Originally published at: AI Video Research: What’s new in 2023
This post will summarize the current state of Artificial Intelligence (AI) applications for video in 2023, including recent progress and announcements. We’ll also take a closer look at AI video research and collaboration between Bitmovin and the ATHENA laboratory that has the potential to deliver huge leaps in quality improvements and bring an end to playback stalls and buffering. Keep reading to learn more!
- AI for video in 2023
- Bitmovin and ATHENA AI Research
- Better quality with neural network-driven Super Resolution upscaling
- Less buffering and higher QoE with applied machine learning
- Challenges ahead
- Learn more
- AI Video Glossary
AI for video in 2023
2022 was the year text-to-image generative AI went mainstream as models like Midjourney, Stable Diffusion and DALL-E 2 opened new, seemingly magical possibilities for image creation. They exploded in popularity as everyone from designers to meme makers explored their capabilities. In 2023, the wave of interest kept growing and expanded into video generation models, ultimately culminating in the instant internet classic, Will Smith eating spaghetti.
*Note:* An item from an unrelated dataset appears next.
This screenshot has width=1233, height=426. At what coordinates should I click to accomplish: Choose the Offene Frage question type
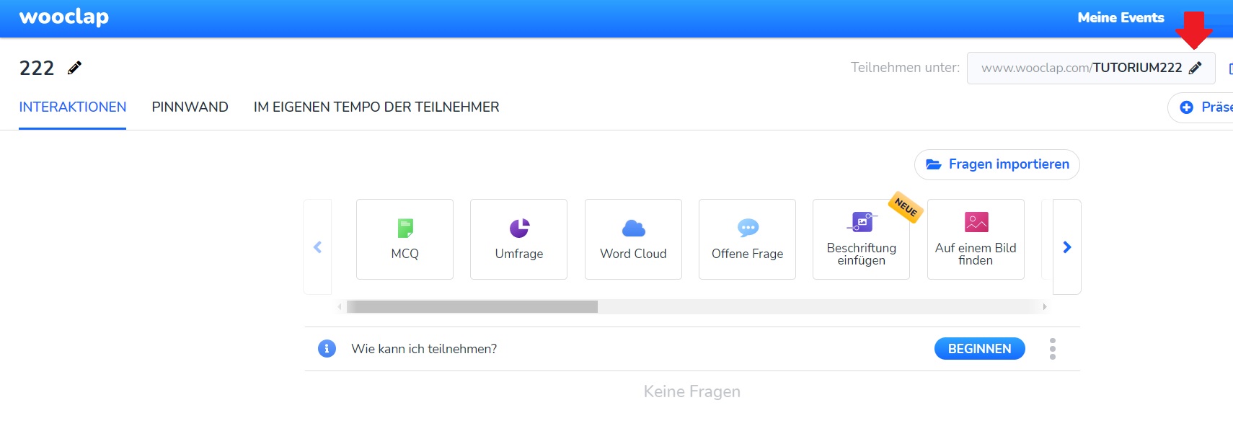coord(747,239)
As fun and exciting (or maybe terrifying) as that is, generative AI is just one of the emerging use cases for video. Nvidia released an AI-powered software called Eye Contact that can make it look like you’re always looking into the camera, even when you’re not. It was designed to allow content creators to maintain eye contact while reading from notes or a script, but has been described as creepy and having an uncanny valley effect.
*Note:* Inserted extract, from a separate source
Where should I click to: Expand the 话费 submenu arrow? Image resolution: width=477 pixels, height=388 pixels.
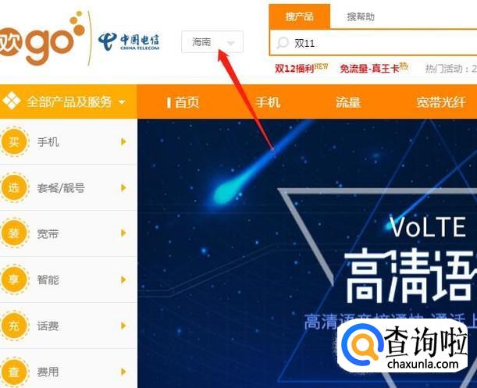[123, 326]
Brazilian broadcaster and Bitmovin partner Globo is using AI to create new revenue streams for their version of the Big Brother reality TV show. At the 2023 NAB Streaming Summit, Mauricio Felix, Director of Technology and Infrastructure for Grupo Globo shared how they are using computer vision and video recognition to create a new “follow the leader” feed that tracks the Head of Household wherever they go, automatically switching between over 60 installed cameras. Similar technology is running behind the scenes of advanced video surveillance and security applications.
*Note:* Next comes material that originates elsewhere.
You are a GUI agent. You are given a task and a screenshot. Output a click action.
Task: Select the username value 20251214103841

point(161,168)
Also at this year’s NAB Show, Adobe debuted AI-powered text-based video editing in their Premiere Pro software that they say will make video editing as easy as copying and pasting text. Powered by Adobe Sensei, clips are analyzed and transcribed, allowing anyone to grab text and have the corresponding clip appear on the timeline. Premiere Pro also added a few other AI-powered features to automate tasks like color matching clips, object removal, and reframing to different aspect ratios.
Standards groups have also been seriously considering the applications of AI for video. MPEG has opened explorations into Video Coding for Machines and Neural Network-based Video Compression, both of which have moved into the working draft phase. After finalizing the VVC standard, the Joint Video Experts Team (JVET) began investigating new technologies for the next generation of codecs, one of which is Neural Network based Video Coding (NNVC). There’s also a relatively recently established organization, MPAI – Moving Picture, Audio and Data Coding by Artificial Intelligence, that was created to develop standards for AI-based coding and licensing.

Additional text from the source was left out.